To understand this process further we need a deeper understanding of how insulin works and why our bodies become resistant to it in the first place.

Insulin was designed to help our bodies store energy, mainly as fat. The release of insulin is primarily triggered by the ingestion of foods that have a high glycemic index. This means that these foods are broken down into glucose at very fast rates. Some examples are white bread, pasta, candy, soft drinks and pastries. Eating diets high in simple carbohydrates (high glycemic foods) will signal the release of high amounts of insulin which will in turn trigger the storage of all that glucose as fat. This is why low carbohydrate diets help us loose weight. When we eliminate the high glycemic foods we limit the amount of insulin produced and our body limits the fat storage process.

This system was first designed to help humans withstand times of famine. When food was plenty, or when we ingested something with a lot of sugar like honey, our bodies knew we could not burn all that energy at once. So it developed a mechanism to store that energy for a later time, as fat. Well now we live in a society of abundance and luckily most of us are not faced with the challenges of famine anymore. We consume so many excess calories in the form of high glycemic foods that our body needs to keep packing on the pounds of fat to store it all somewhere because it still thinks there may be a famine. As we gain more weight, particularly in the abdomen the fat actually starts to infiltrate the organs. This serves as a powerful signal to the body that it certainly does not need to store anymore energy. But instead of decreasing the insulin response as a way of dealing with this, the body signals the cells to become resistant to the effects of insulin. The more resistant the cells become the more insulin that will be produced and a vicious cycle begins.

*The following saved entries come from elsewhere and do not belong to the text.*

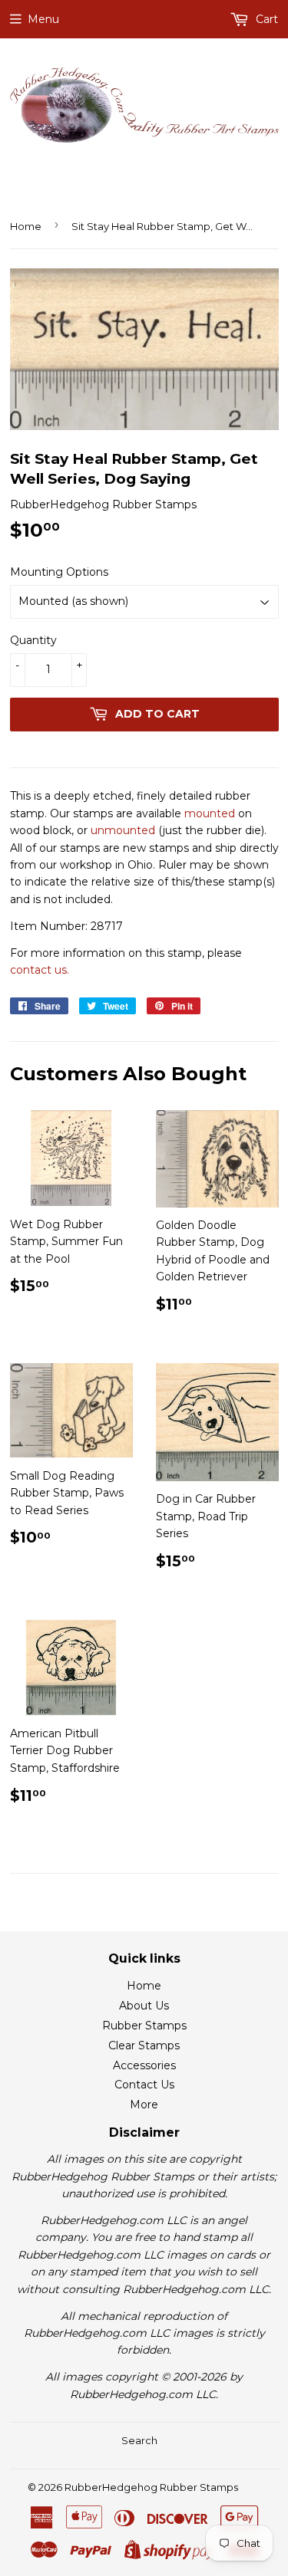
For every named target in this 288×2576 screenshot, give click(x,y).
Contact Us (144, 2084)
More (144, 2104)
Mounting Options (59, 572)
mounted (209, 813)
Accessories (144, 2065)
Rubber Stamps (144, 2025)
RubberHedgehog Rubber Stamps (151, 2487)
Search (139, 2440)
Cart (265, 19)
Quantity (33, 640)
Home (25, 226)
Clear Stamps (144, 2045)
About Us (144, 2006)
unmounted (123, 830)
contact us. (39, 970)
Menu (43, 19)
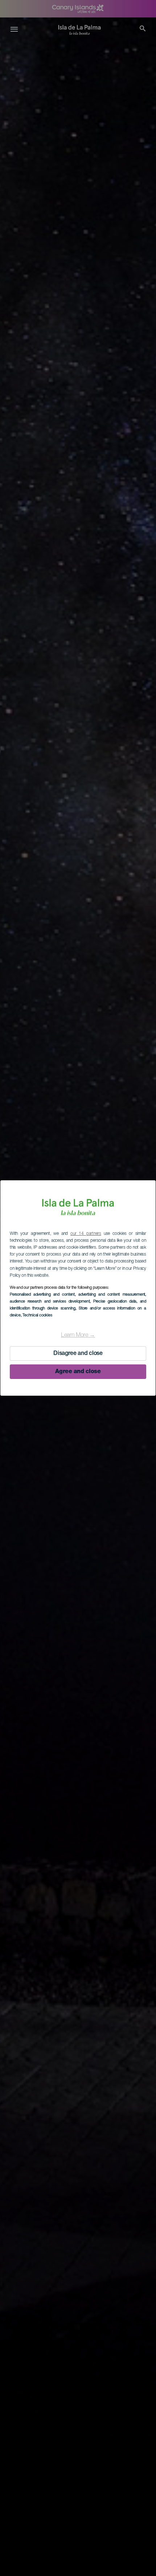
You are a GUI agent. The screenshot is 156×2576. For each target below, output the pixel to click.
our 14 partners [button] (85, 1234)
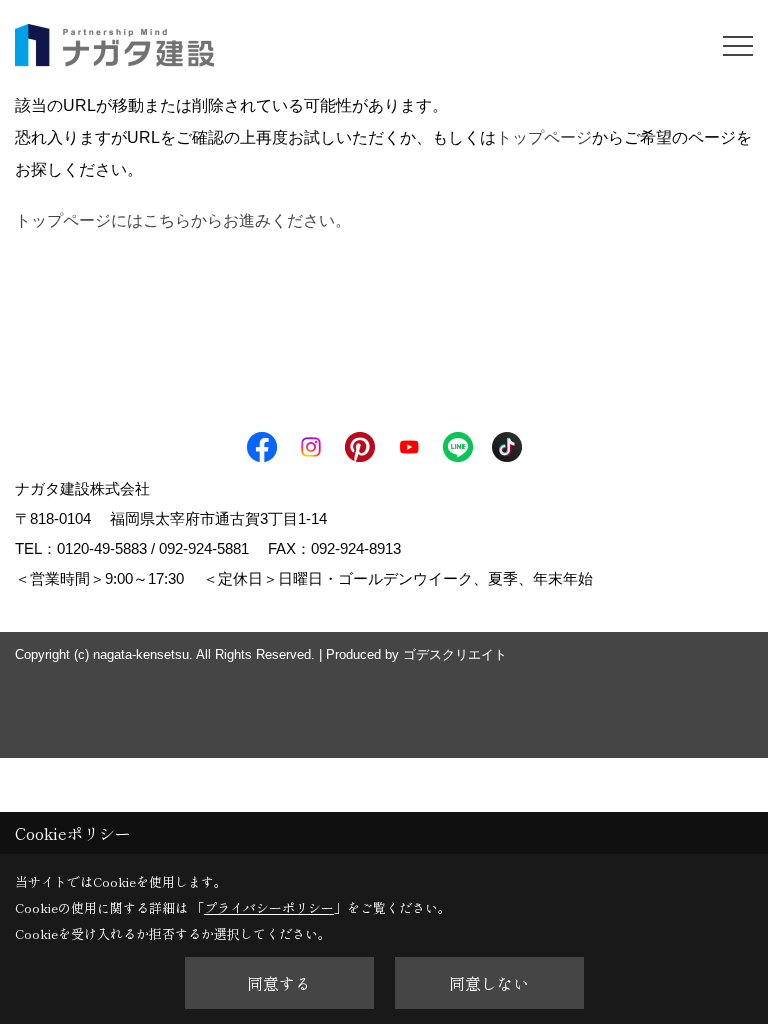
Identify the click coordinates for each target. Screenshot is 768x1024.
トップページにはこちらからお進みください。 (183, 220)
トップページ (544, 137)
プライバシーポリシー (269, 907)
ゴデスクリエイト (455, 654)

Have you ever heard that Native Americans are at a much higher risk of developing Type 2 Diabetes? It is true, and the reason is because their heritage is one characterized by extreme times of abundance and then famine. Due to this, their bodies became extremely sensitive to high glycemic foods and are very efficient at storing energy using insulin. When they eat a diet so rich in calories and abundant in sugar (like that of the standard American Diet) their highly sensitive systems go into storage overdrive and they ultimately end up in insulin resistance much quicker than people with other heritages not characterized by feast or famine.